Detective Taggert dislikes Justus due to his connection for mobster Sonny Corinthos, as well as his involvement with Dara Jensen. Taggert figures out Alan Quartermaine has a drug addiction and sets him up to be busted for drug possession. Taggert then confronts Monica Quartermaine and blackmails her into getting information on Justus and Jason in exchange for saving Alan. Monica refuses to turn on Jason, but gives Taggert damaging information connecting Justus to the death of Damian Smith. Taggert arrests Justus, but Alexis Davis is able to get him out of jail since the evidence was obtained illegally. Edward Quartermaine uses his power and money to cover up the entire affair for his grandson.

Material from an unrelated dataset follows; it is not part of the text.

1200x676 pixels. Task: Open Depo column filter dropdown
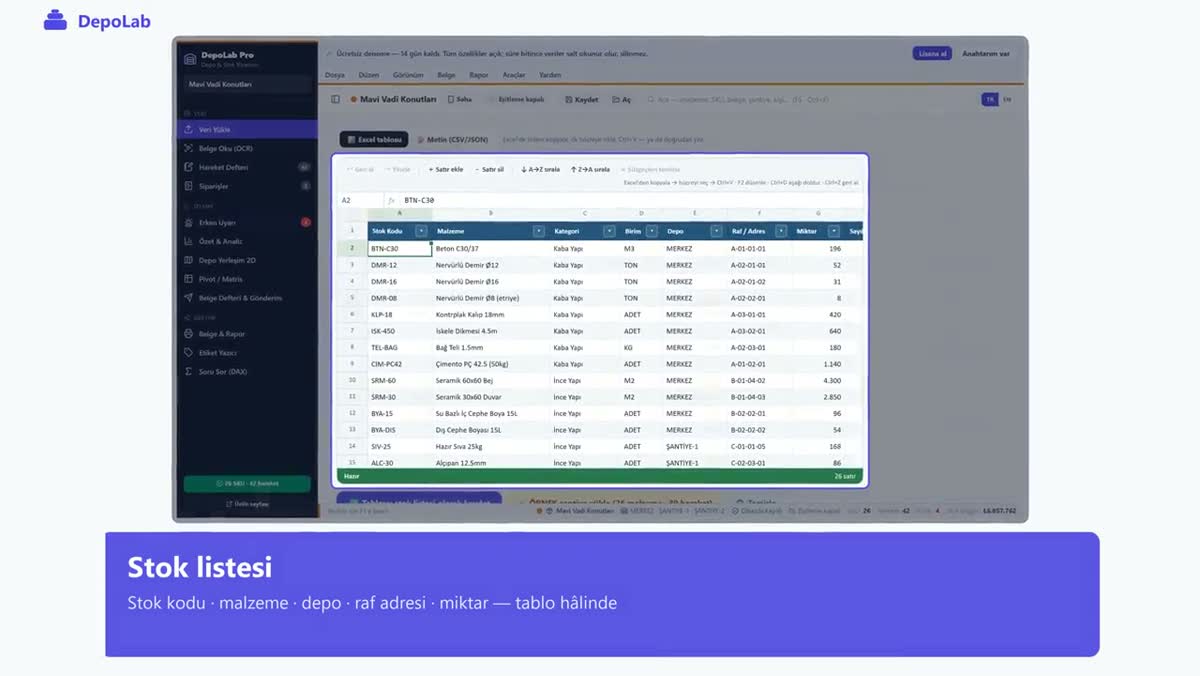coord(716,231)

Justus decides to get out of organized crime and runs for District Attorney. He wins with the help of Edward Quartermaine and Sonny Corinthos. Justus tells Sonny he killed Damian Smith. They made a deal. Sonny will leave him alone if Justus does not use anything he knows about Sonny's business to prosecute him. When Justus assumes the District Attorney position and becomes Dara's boss, What was left of their relationship fizzles. He later holds a press conference and resigns as District Attorney.

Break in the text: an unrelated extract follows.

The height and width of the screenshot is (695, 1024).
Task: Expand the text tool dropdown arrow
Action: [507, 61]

Justus is seen again in late 2003. He had just taken a vow of silence at a monastery when Jason arrives and asks Justus to return to Port Charles to defend Sonny Corinthos, who had just tried to kill Lorenzo Alcazar. Justus breaks his vows of silence, and at first tells Jason he refuses to return to Port Charles, but eventually agrees and takes on Sonny's case. During the trial, Justus argues Sonny was trying to protect his family from Alcazar. Due to jury tampering, Sonny is found not guilty.

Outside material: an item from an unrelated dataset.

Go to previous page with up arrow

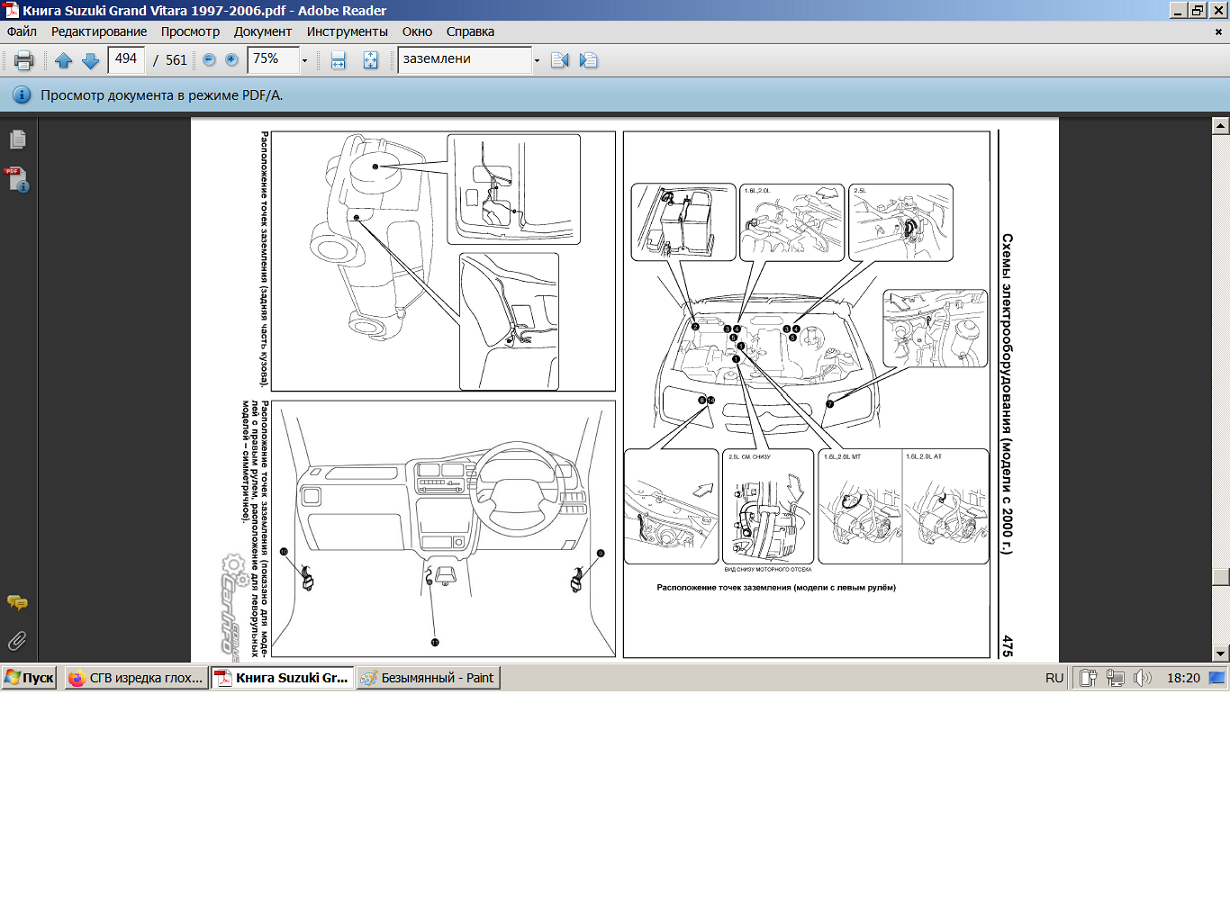click(64, 60)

In 2006, Justus goes to a meeting as a last minute replacement for Jason. The meeting was an ambush and Justus is murdered by Manny Ruiz.

==Reception==
In 2020, Candace Young and Charlie Mason from Soaps She Knows put Justus on their list of Daytime's Most Important African-American Characters, commenting that "The oft-recast grandson of Edward Quartermaine — first played by Joseph C. Phillips in 1994 — was just never going to fit in with the relatives that he discovered late in life. Not because he was Black, mind you, because he had scruples. And the Q crew? Not so much." In 2024, Stephanie Holland from The Root placed Justus on her list of the most memorable black characters from American soap operas, writing, "We weren't surprised to discover that Edward Quartermaine had a secret grandson no one knew about. It was a surprise to find out he was Black. His ethics and instinct to do the right thing meant Justus would never truly fit in with the backstabbing Quartermaines. The fact that he was recast so often and given no substantive storylines also didn't help."